* * *
Joowon couldn’t wrap his head around the gap between the intense pleasure he’d experienced over the past five days at the hotel and the grim reality now in front of him.
His heart pounded with unease.
Why is Yoonwoo here?
He didn’t go to work?
Don’t tell me… he came into the hotel room?
No, that can’t be.
He hurriedly schooled his expression and approached Yoonwoo, doing his best to appear casual.
“Yoonwoo? Hey, come on. What’s going on?
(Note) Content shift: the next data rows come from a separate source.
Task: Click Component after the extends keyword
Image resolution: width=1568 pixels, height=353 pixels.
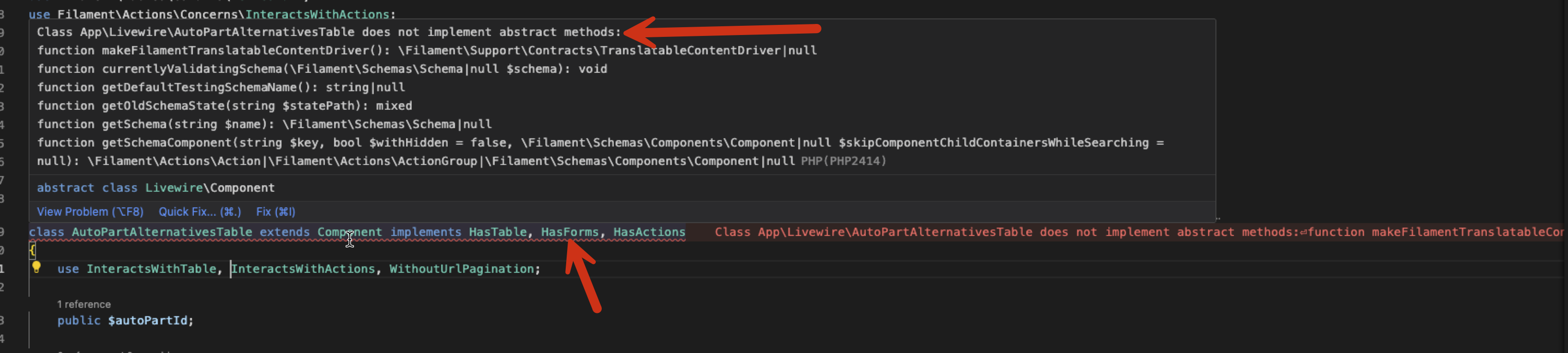Action: click(349, 232)
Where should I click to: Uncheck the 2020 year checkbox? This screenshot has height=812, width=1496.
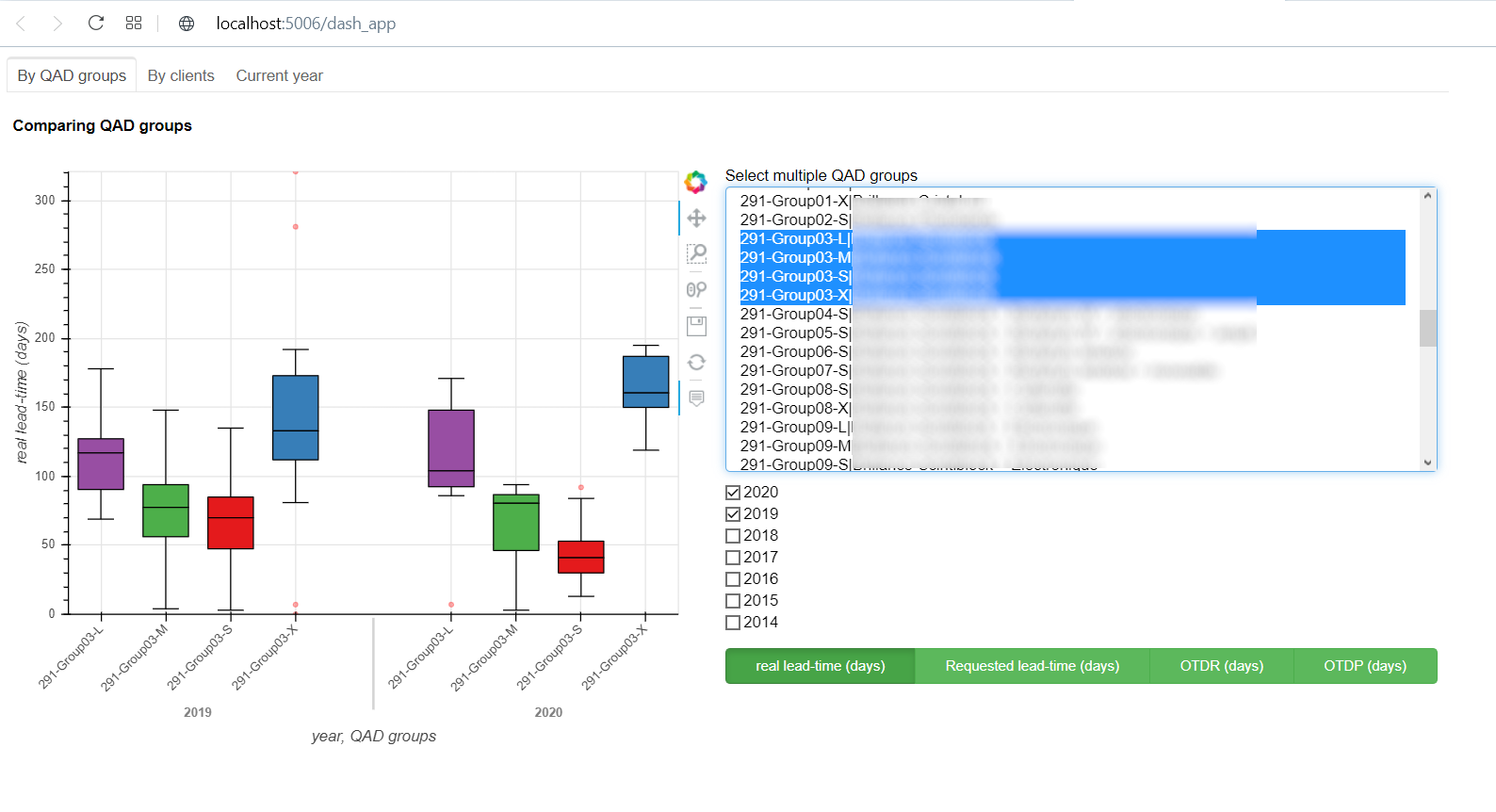coord(733,493)
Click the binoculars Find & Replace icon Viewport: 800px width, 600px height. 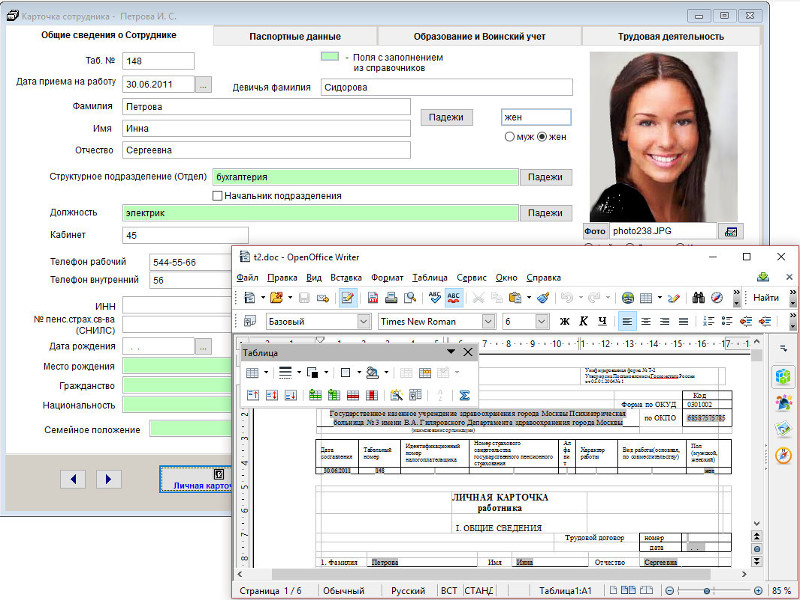click(x=697, y=297)
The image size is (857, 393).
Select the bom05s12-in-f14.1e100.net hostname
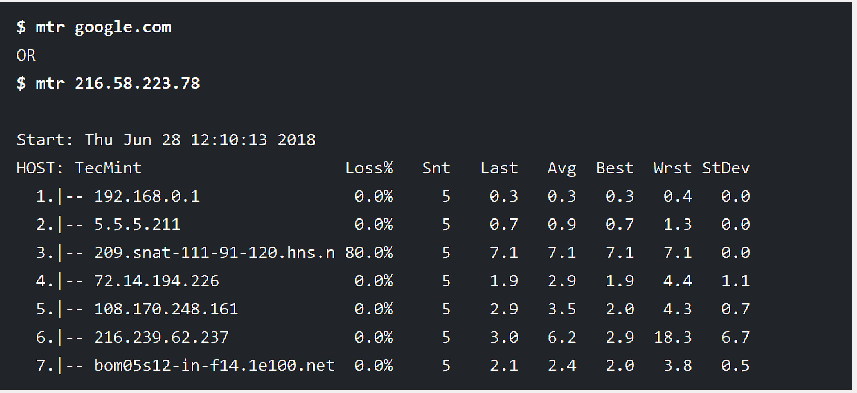pos(214,366)
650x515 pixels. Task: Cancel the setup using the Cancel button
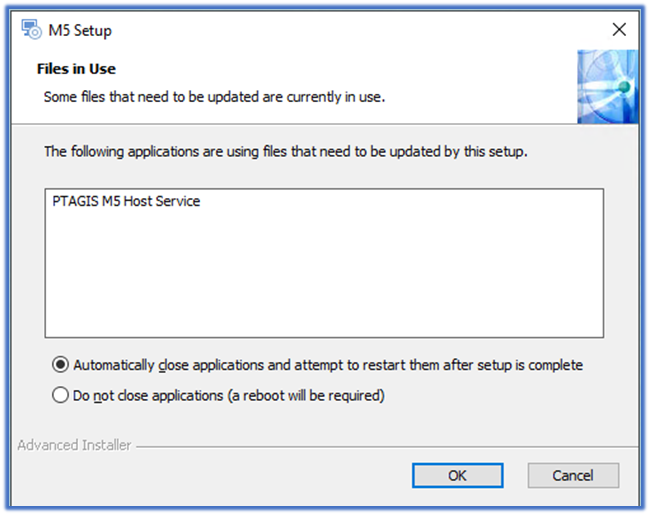tap(573, 476)
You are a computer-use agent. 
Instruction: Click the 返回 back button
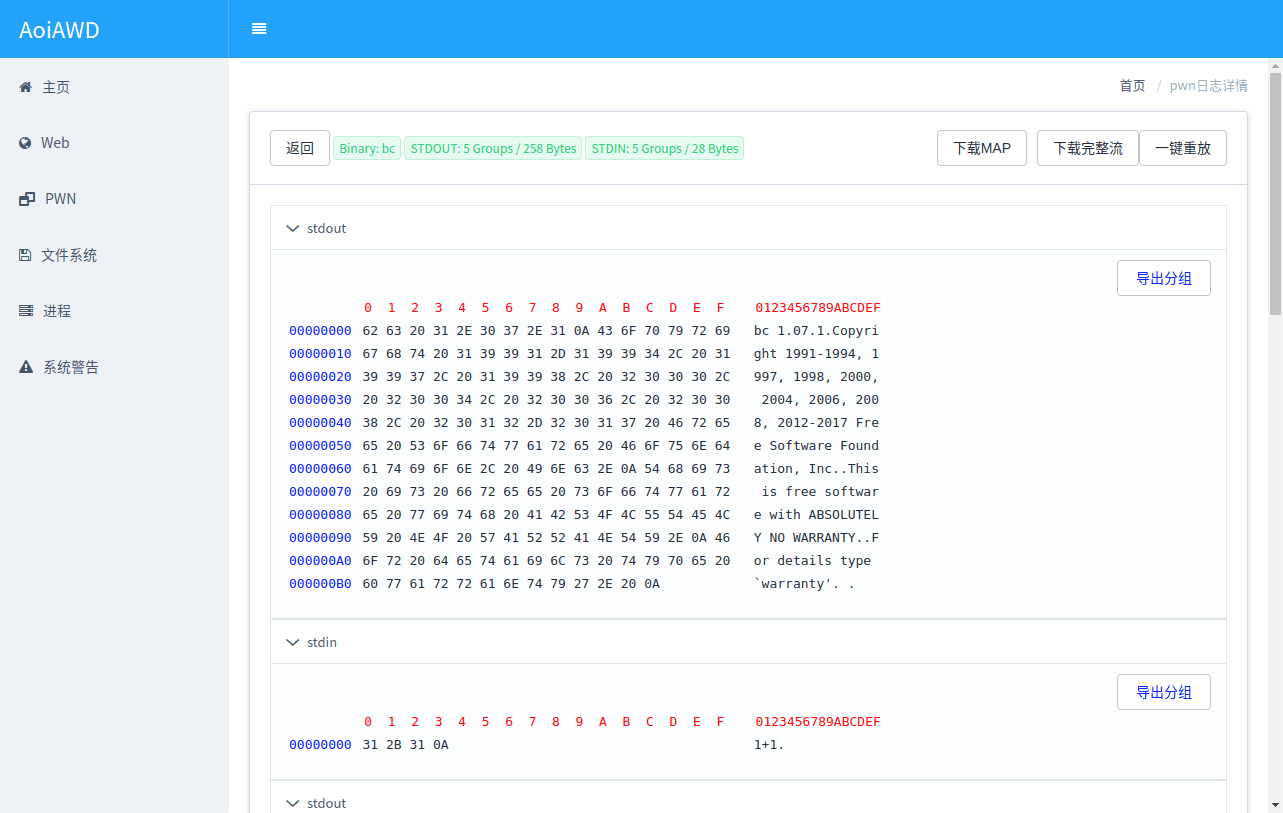(x=300, y=148)
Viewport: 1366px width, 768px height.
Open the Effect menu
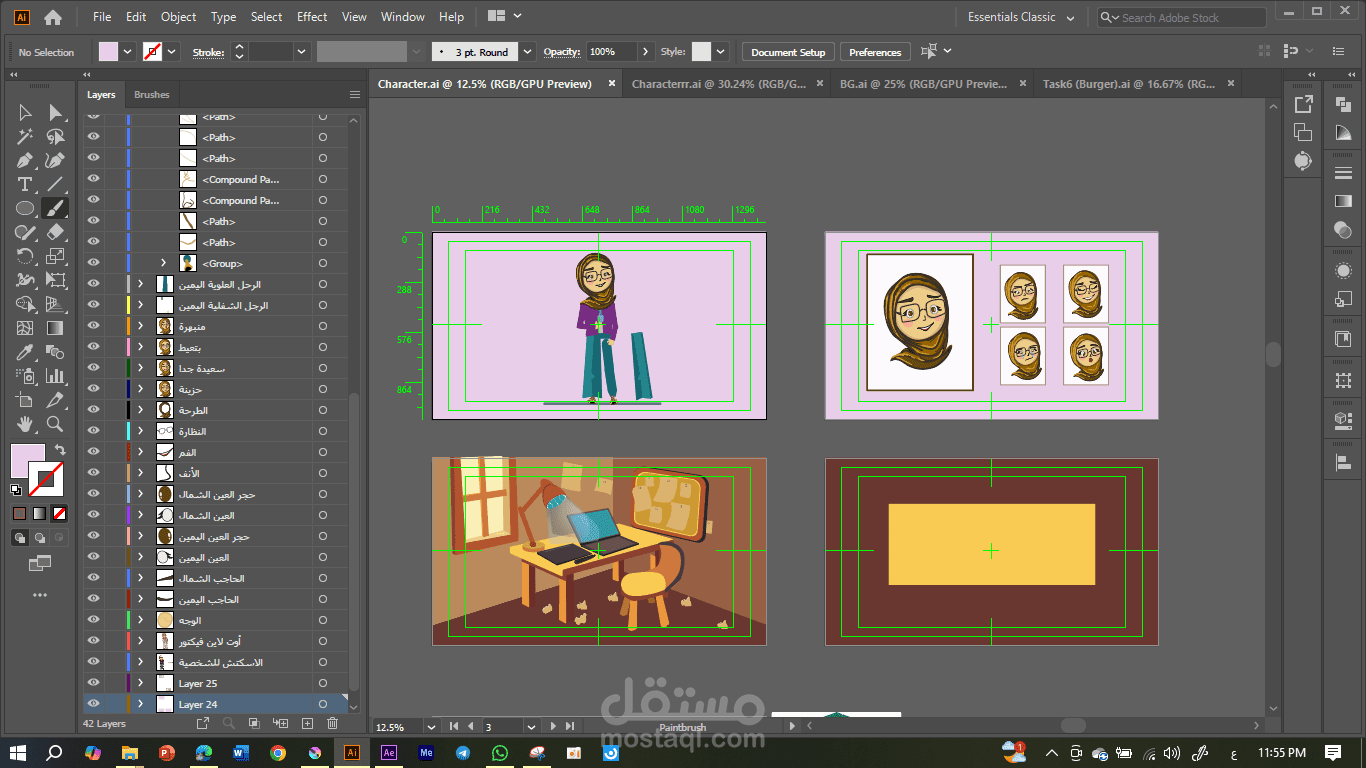point(312,17)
What happened to you?”
When Joowon shook his shoulders, the emptiness in Yoonwoo’s eyes seemed to regain a faint flicker of focus.
Slowly, he lifted his head and looked at Joowon.
His face was utterly pale, his lips dry and cracked.
“…Did you go somewhere?”
Yoonwoo asked quietly, his voice hoarse and broken.
Though his gaze looked vacant, a fragile tension hung underneath, as if he were bracing for Joowon’s answer.
Joowon was drenched in cold sweat on the inside, but he quickly pulled out the excuse he had prepared.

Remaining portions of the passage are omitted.